(Text and element pointing listing)
....

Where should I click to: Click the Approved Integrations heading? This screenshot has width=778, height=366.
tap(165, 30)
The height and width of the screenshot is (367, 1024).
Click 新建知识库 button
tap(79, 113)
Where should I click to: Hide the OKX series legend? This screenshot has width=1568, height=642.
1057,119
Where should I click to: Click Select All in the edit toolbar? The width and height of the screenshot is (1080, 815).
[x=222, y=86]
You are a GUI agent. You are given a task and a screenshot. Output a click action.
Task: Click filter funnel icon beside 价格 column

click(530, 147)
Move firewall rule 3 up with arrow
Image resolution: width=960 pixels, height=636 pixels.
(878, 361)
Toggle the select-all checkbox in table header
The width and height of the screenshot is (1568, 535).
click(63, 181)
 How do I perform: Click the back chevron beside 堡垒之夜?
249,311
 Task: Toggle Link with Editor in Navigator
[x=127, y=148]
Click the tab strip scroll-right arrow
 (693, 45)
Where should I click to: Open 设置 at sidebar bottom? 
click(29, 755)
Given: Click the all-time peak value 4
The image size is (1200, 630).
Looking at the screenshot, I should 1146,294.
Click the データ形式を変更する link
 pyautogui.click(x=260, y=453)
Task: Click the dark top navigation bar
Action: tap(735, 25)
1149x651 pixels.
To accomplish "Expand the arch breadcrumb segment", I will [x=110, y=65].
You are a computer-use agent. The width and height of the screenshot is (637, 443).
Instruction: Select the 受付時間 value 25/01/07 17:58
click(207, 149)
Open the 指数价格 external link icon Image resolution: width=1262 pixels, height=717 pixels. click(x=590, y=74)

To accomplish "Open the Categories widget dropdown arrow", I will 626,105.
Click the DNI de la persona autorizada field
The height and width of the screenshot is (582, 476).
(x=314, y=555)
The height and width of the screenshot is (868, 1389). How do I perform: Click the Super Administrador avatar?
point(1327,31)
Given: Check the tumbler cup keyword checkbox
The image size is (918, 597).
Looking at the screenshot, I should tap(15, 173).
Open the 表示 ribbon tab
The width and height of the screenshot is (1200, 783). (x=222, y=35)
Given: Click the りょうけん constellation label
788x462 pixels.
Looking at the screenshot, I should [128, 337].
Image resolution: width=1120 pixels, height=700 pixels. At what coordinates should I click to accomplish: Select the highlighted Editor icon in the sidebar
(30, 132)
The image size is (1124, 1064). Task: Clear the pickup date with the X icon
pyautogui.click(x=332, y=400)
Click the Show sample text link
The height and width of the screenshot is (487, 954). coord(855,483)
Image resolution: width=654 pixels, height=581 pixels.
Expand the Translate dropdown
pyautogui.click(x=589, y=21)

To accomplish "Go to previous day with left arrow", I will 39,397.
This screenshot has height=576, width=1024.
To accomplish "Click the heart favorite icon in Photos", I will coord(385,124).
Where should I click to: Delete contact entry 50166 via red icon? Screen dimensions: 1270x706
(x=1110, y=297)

....

Please rewrite the listing from the line with "Toggle the select-all" up to and including the line with "[x=127, y=148]", replacing "Navigator" with "Explorer" and leaving everything else unchanged.

Solved problem:
Toggle the select-all checkbox in table header
The width and height of the screenshot is (1568, 535).
click(63, 181)
 How do I perform: Click the back chevron beside 堡垒之夜?
249,311
 Task: Toggle Link with Editor in Explorer
[x=127, y=148]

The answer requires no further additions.